Knight, S., Buckingham Shum, S., Ryan, P., Sándor, Á., & Wang, X. (In Press). Designing Academic Writing Analytics for Civil Law Student Self-Assessment. International Journal of Artificial Intelligence in Education, (Special Issue on Multidisciplinary Approaches to Reading and Writing Integrated with Disciplinary Education, Eds. D. McNamara, S. Muresan, R. Passonneau & D. Perin). Open Access Reprint: http://dx.doi.org/doi:10.1007/s40593-016-0121-0
Abstract: Research into the teaching and assessment of student writing shows that many students find academic writing a challenge to learn, with legal writing no exception. Improving the availability and quality of timely formative feedback is an important aim. However, the time-consuming nature of assessing writing makes it impractical for instructors to provide rapid, detailed feedback on hundreds of draft texts which might be improved prior to submission.
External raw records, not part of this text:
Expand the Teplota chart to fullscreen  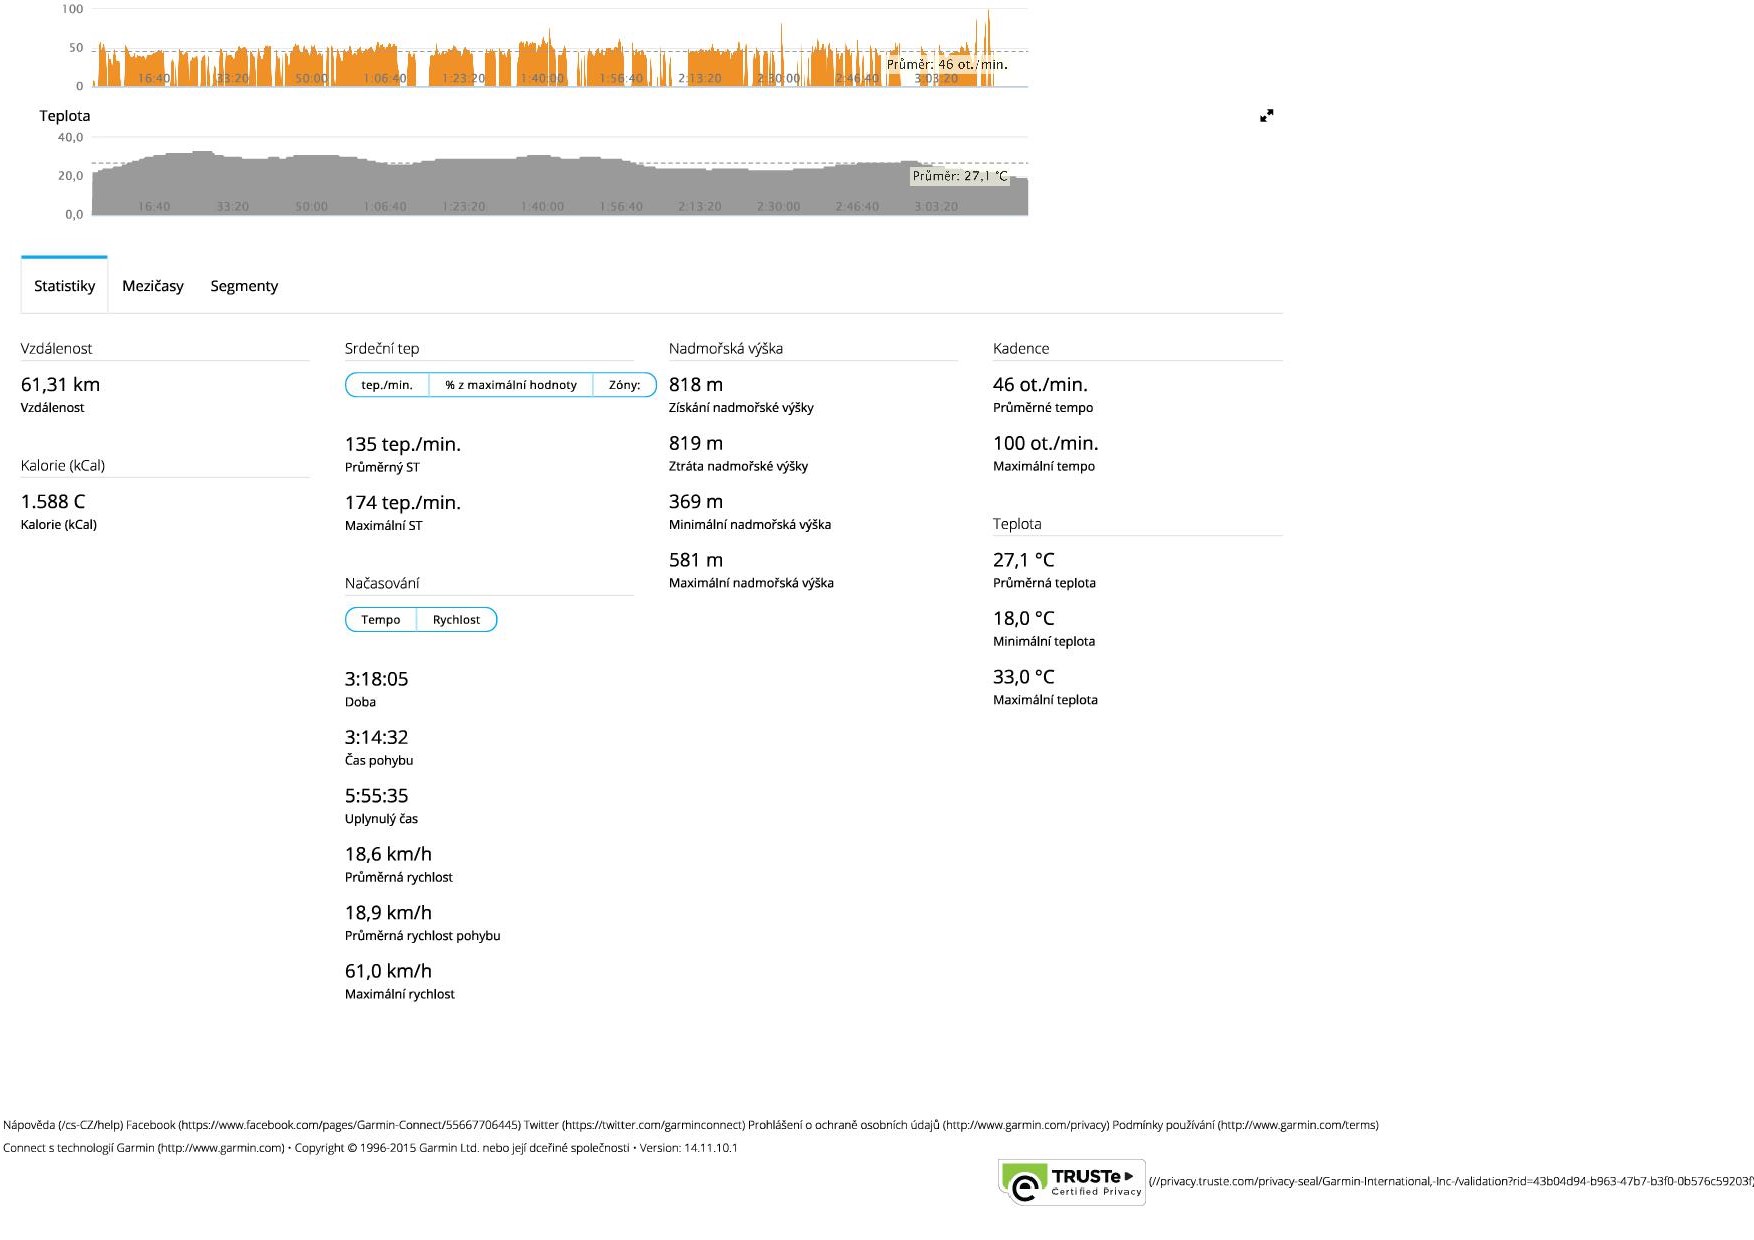1266,116
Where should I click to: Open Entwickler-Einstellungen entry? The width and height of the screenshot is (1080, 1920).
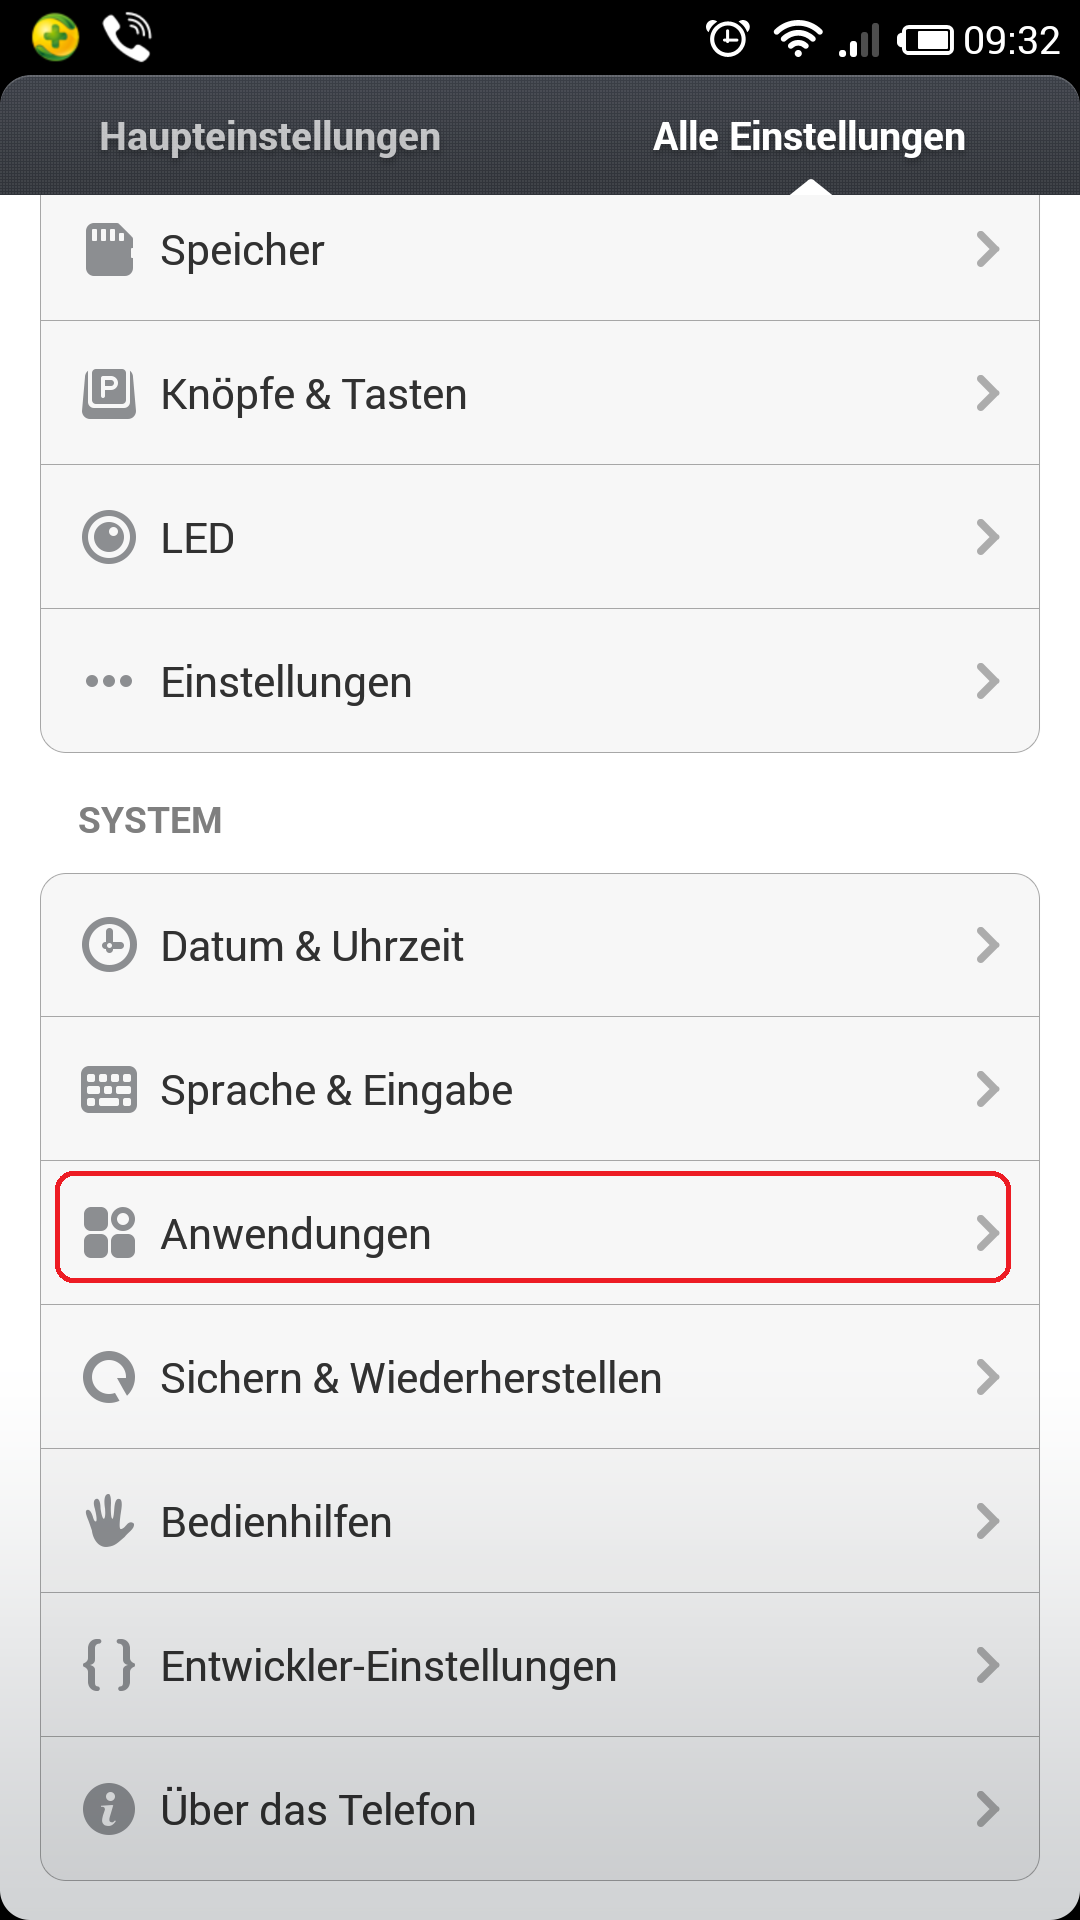tap(540, 1665)
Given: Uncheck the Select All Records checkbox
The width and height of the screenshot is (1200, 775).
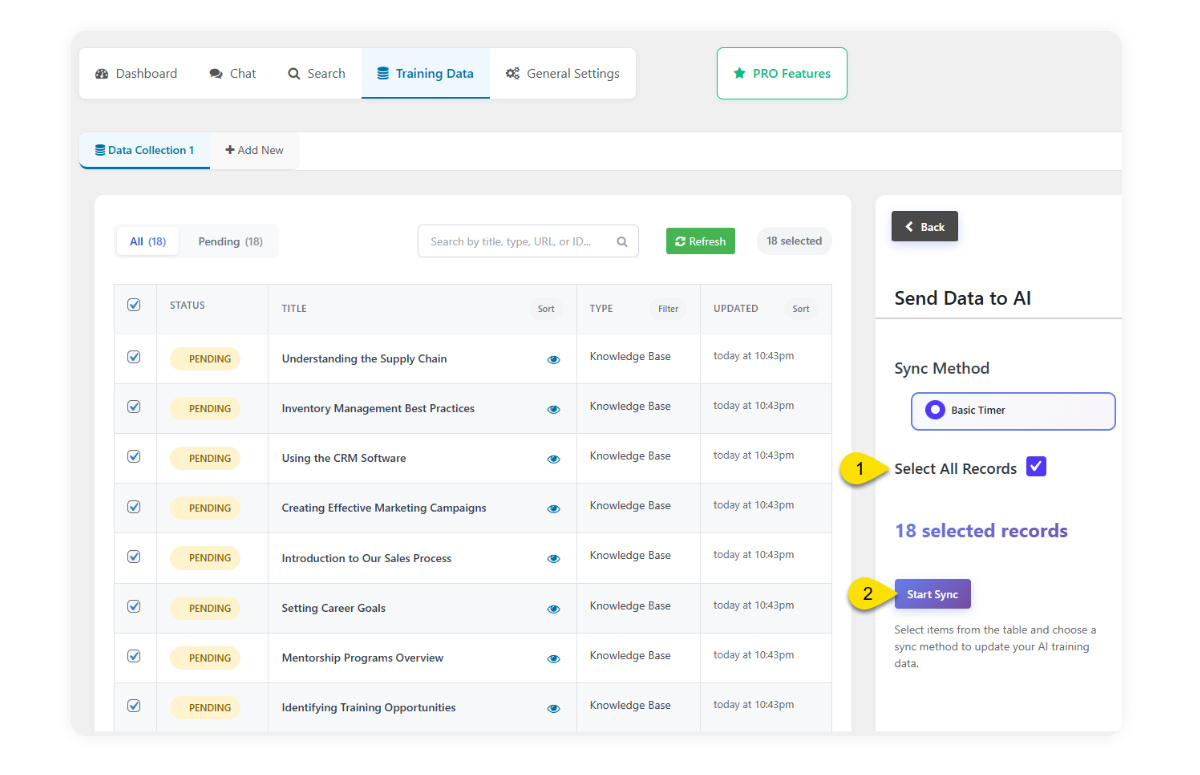Looking at the screenshot, I should 1036,467.
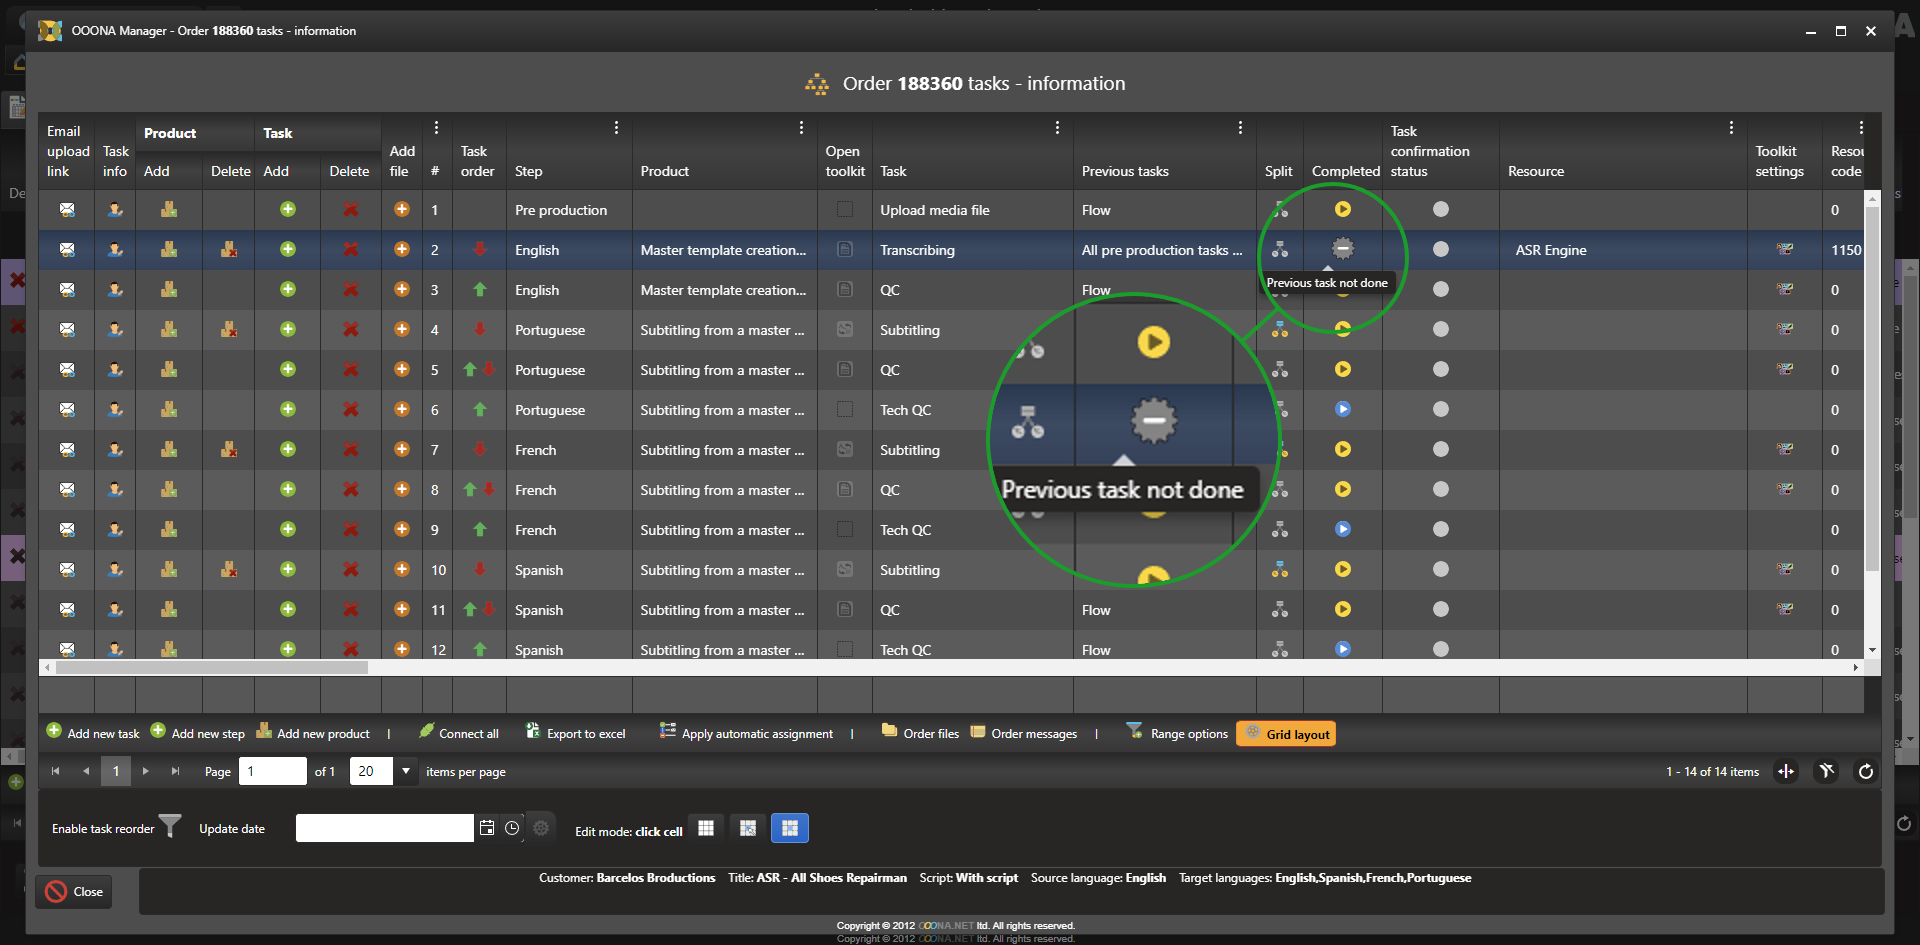Click the email upload link icon for Pre production row

click(67, 210)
This paper describes the design of a natural language processing (NLP) tool to provide such support. We report progress in the development of a web application called AWA (Academic Writing Analytics), which has been piloted in a Civil Law degree. We describe: the underlying NLP platform and the participatory design process through which the law academic and analytics team tested and refined an existing rhetorical parser for the discipline; the user interface design and evaluation process; and feedback from students, which was broadly positive, but also identifies important issues to address. We discuss how our approach is positioned in relation to concerns regarding automated essay grading, and ways in which AWA might provide more actionable feedback to students. We conclude by considering how this design process addresses the challenge of making explicit to learners and educators the underlying mode of action in analytic devices such as our rhetorical parser, which we term algorithmic accountability.